In this empire, as I have more than once had the pleasure of stating, there have been no malevolent manifestations at any period. The points of political contact between us are not many, but the world of thought has no boundaries. If there has been any calumny or misrepresentation by the press of Vienna, it has entirely escaped my notice; while, on the other hand, the general tone of journalism has been respectful, and often very sympathetic. The ability and [Page 119] knowledge of the public writers here, in dealing with foreign affairs, and especially with American matters, is very remarkable.

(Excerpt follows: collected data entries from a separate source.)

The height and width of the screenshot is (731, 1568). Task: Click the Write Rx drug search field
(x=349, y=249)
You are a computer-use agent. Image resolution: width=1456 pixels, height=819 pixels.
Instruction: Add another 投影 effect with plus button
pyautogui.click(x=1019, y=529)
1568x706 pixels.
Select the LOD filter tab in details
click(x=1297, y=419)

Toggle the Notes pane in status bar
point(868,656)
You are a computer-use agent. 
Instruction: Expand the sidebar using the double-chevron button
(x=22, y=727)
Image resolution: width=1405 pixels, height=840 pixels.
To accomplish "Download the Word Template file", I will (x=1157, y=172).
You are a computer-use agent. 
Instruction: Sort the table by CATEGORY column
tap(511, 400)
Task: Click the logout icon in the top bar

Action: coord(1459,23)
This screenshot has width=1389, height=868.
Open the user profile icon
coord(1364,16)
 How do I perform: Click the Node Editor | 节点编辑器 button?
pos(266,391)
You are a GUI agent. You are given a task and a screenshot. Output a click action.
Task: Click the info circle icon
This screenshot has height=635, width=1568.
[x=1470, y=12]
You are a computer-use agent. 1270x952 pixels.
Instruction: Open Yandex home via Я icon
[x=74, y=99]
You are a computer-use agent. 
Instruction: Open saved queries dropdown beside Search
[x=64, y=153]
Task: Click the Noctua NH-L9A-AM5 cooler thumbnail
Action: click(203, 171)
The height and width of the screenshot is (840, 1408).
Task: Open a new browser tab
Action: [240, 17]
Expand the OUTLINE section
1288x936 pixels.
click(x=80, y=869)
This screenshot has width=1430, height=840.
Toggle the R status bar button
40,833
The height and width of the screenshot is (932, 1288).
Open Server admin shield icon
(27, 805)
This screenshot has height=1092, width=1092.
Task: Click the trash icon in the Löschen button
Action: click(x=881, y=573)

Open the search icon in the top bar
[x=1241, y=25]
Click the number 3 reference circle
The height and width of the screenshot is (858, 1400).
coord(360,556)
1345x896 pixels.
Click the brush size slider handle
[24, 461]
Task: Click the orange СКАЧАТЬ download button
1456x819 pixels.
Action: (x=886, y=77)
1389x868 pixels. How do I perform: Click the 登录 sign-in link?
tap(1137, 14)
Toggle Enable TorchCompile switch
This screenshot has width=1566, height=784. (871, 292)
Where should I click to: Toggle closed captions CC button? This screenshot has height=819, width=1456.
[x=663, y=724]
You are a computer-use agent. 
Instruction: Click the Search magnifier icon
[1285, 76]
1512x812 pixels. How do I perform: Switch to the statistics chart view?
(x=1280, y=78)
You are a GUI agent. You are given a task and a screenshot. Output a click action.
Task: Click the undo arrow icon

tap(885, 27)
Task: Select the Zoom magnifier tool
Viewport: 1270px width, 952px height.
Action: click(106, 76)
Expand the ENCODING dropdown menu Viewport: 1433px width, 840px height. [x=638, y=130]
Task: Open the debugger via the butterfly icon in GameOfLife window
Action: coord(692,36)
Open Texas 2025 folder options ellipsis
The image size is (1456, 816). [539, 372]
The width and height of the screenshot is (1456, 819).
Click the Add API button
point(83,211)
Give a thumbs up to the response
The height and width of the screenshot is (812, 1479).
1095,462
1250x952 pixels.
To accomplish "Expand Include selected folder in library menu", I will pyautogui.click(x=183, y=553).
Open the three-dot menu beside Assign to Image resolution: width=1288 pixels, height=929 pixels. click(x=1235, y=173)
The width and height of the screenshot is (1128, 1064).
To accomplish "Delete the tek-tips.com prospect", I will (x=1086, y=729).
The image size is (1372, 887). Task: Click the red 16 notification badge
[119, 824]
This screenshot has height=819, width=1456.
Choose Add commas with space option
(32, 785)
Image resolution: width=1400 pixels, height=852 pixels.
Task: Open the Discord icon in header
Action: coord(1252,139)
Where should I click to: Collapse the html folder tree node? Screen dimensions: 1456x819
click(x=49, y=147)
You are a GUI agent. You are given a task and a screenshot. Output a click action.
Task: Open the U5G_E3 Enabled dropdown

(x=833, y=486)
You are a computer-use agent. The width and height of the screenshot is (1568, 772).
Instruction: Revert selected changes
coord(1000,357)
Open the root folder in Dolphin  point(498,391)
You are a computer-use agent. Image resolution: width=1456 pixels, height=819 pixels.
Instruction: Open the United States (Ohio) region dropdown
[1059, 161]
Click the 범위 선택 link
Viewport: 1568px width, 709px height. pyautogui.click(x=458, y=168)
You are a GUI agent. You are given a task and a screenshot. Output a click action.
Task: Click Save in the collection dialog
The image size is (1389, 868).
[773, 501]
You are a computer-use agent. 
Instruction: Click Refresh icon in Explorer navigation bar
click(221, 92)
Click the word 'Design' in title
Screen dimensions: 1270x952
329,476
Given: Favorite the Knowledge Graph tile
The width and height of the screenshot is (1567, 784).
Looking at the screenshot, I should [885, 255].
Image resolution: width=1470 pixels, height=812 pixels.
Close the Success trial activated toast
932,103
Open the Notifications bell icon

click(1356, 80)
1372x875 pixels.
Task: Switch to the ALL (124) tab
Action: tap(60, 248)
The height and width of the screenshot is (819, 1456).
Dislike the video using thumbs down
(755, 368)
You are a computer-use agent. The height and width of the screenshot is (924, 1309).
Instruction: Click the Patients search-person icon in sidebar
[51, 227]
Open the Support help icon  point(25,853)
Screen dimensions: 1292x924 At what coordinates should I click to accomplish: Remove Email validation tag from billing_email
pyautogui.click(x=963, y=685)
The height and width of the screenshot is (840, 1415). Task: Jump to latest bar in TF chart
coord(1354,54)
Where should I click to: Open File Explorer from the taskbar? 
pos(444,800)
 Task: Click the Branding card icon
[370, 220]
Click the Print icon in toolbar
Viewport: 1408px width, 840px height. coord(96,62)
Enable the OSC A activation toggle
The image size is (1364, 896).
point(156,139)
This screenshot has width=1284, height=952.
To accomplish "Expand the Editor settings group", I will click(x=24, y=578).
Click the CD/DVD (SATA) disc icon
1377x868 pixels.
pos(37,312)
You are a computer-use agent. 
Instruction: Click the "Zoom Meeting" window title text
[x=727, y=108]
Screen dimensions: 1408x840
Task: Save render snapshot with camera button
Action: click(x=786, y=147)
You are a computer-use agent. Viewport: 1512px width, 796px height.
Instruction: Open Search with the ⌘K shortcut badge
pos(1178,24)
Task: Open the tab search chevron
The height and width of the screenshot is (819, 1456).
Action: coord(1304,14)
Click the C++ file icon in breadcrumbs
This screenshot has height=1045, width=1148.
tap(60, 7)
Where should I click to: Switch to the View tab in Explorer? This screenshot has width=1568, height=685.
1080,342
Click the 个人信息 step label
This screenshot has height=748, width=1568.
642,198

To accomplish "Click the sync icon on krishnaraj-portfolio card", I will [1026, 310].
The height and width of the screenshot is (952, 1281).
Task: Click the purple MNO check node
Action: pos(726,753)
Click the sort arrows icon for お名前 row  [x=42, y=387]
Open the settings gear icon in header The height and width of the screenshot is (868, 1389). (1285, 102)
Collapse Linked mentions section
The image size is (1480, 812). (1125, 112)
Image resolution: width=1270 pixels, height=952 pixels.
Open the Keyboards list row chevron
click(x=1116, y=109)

I have the honor to remain, sir, your obedient servant,

J. LOTHROP MOTLEY.

Hon. William H. Seward, Secretary of State, Washington, D. C.

[Untitled]

The Mexican deputation was received to-day by his imperial royal highness the Archduke Ferdinand Maximilian. The archduke answered the address of the deputation:

Gentlemen:I am deeply touched by the wishes which were expressed by the assembly of notables at Mexico, at their sitting of the 10th June, and which you have been charged to bring to me. It can only be flattering for our house that, at the first mention of the word monarchy, the eyes of your countrymen were at once turned to the race of Charles V. Although the task of assuring the independence and well-being of Mexico, by means of durable and free institutions, is a very noble one, still I must acknowledge, in full understanding with his majesty the Emperor of the French, whose glorious initiative makes the regeneration of your beautiful country possible, that the monarchy cannot be restored, on legitimate and lasting foundations, unless the whole nation, of its own free will, ratifies the wish of the capital. Therefore, I must make my acceptance of the throne which is offered to me depend, first, on the result of a vote of the entire country. On the other hand, my comprehension of the sacred duties of the ruler over the restored empire makes it necessary for me to ask for those guarantees which are indispensable to protect it from the dangers which threaten its integrity and independence. Should the assurances of a well-grounded security in the future be obtained, and should the universal choice of the noble Mexican people fall upon me, I shall be ready to accept the throne, supported by the acquiescence of the high chief of my family, and confiding in the protection of the Almighty. In case that I should be called by Providence to the high mission of civilization connected with this crown, I must, gentlemen, declare to you, even now, my firm determination, following the wise example of my imperial brother, to open to the country the path of progress founded on law and order, by means of a constitutional government, and as soon as the whole realm has been restored to peace, to seal the fundamental fact with the nation by my oath. Only in this way could a new and truly national policy be called into life, in which all parties, forgetting their ancient enmities, would help to raise Mexico to that conspicuous rank among the nations to which she would seem to be destined under a government which held as its highest principle to let moderation and law govern.

Gentlemen, will you communicate to your countrymen these resolutions, which I have freely imparted to you, and strive that it may be made possible to the nation to declare what government it wishes to see established.